WHAT THE TASK REQUIRES: Would you please transcribe the listing exactly, with no images?

*-*-*

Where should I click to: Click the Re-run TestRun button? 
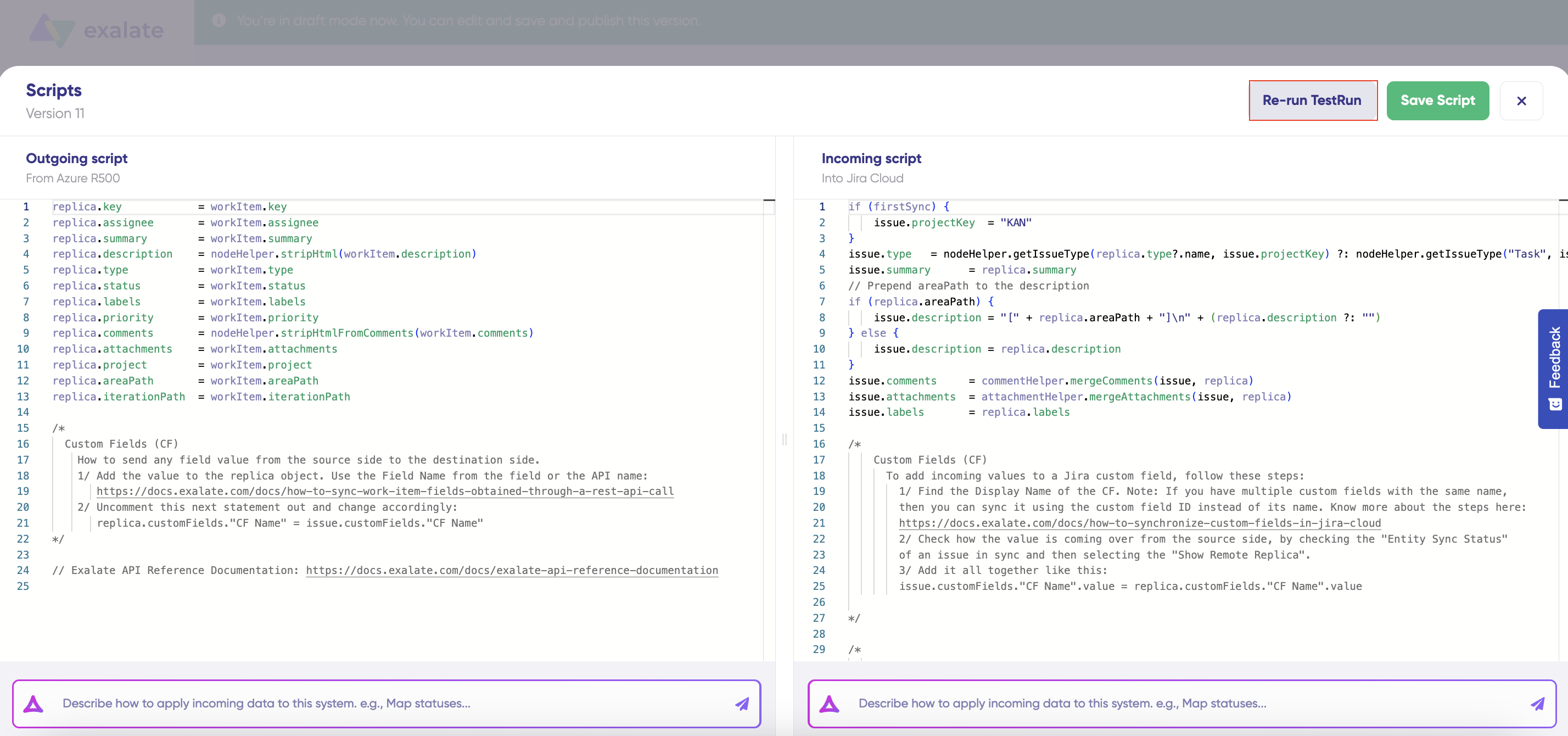coord(1312,101)
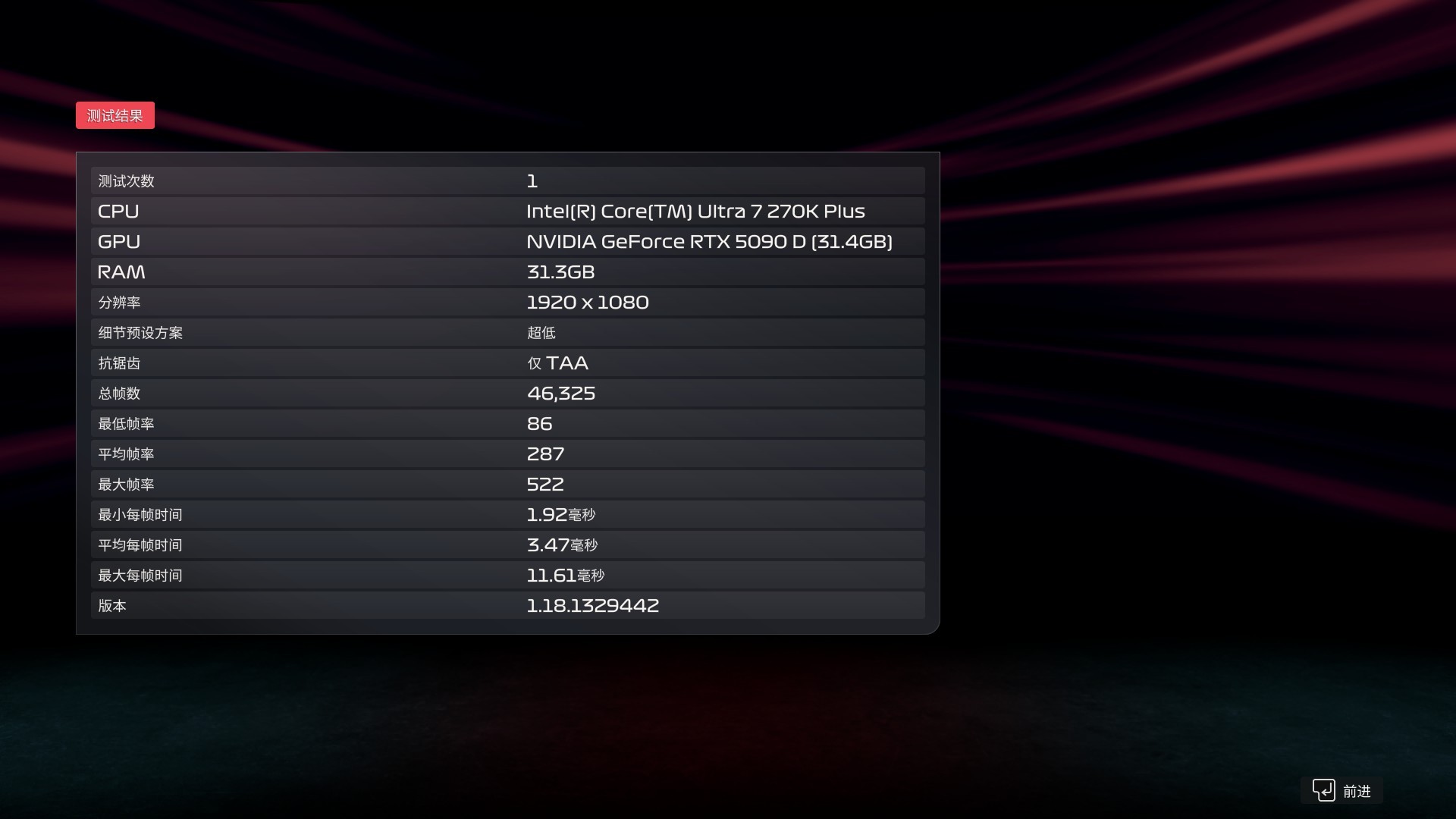
Task: Select the 抗锯齿 row label
Action: (x=119, y=363)
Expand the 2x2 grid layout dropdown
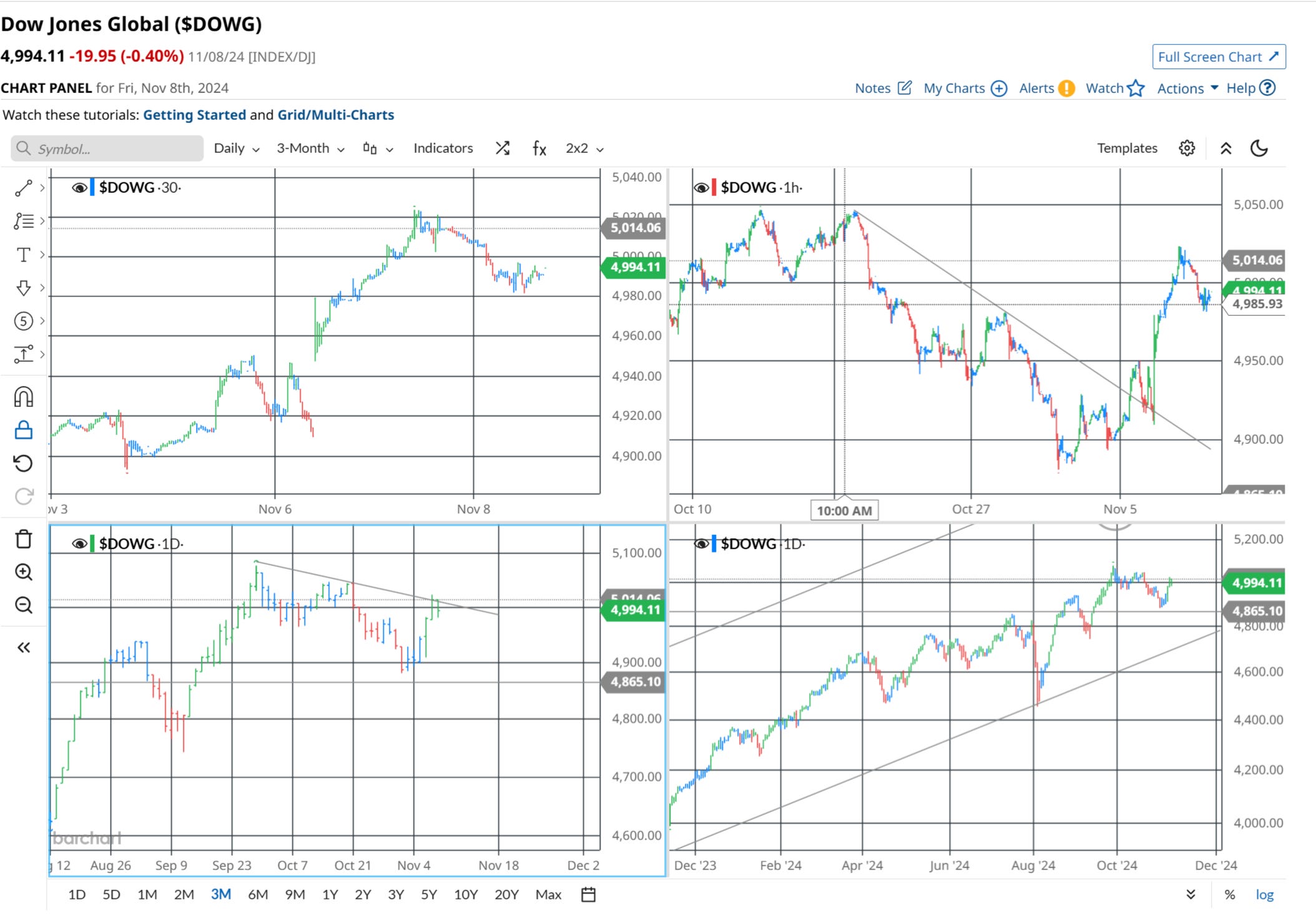 click(x=584, y=149)
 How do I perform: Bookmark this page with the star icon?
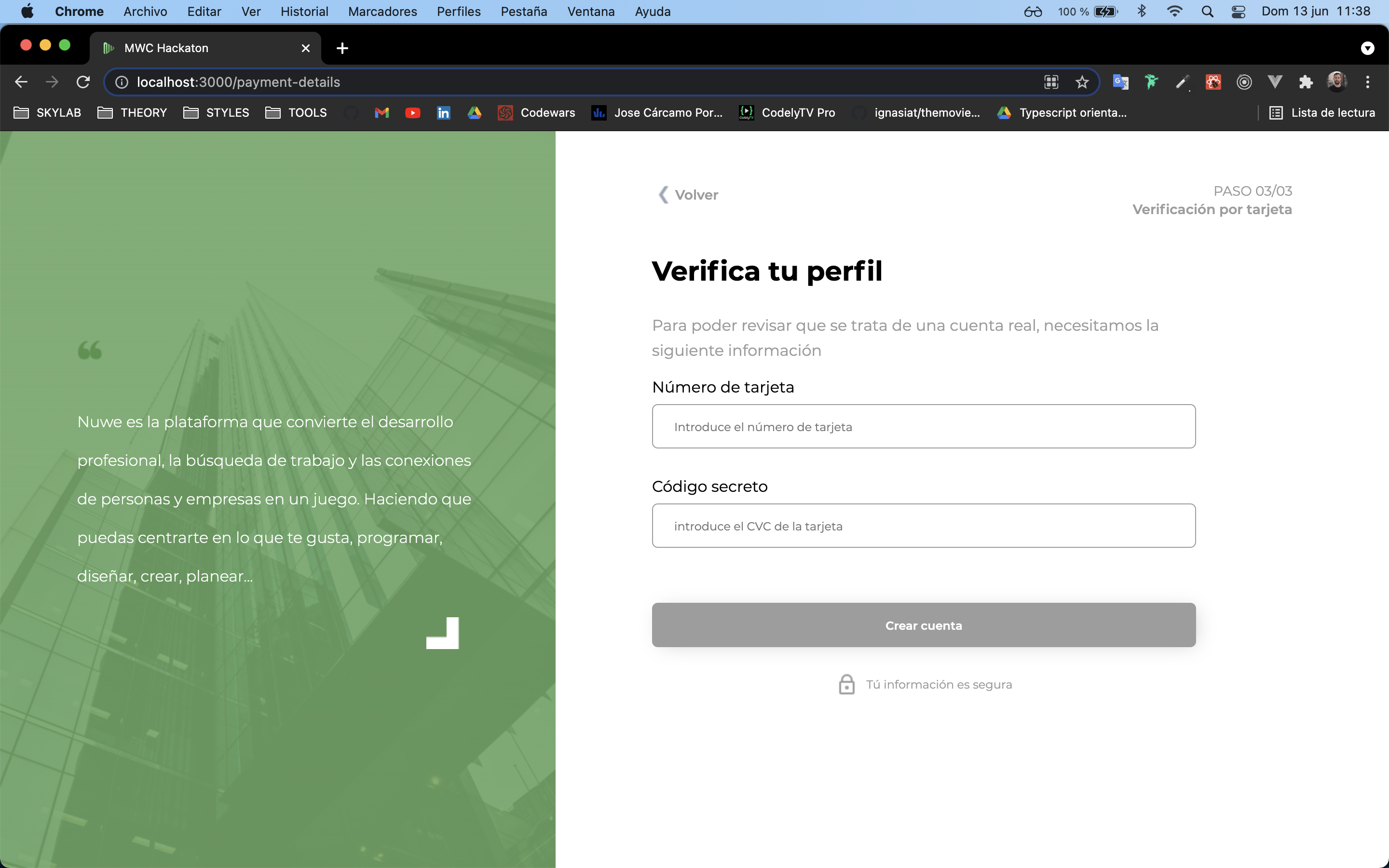coord(1082,82)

*-*-*

WRITTEN RESPONSE:
Where should I click to: Click the Re-run TestRun button? 
coord(1312,101)
Task: Select the 抗锯齿 row label
Action: (x=119, y=363)
Expand the 2x2 grid layout dropdown
 click(x=584, y=149)
 How do I perform: Bookmark this page with the star icon?
coord(1082,82)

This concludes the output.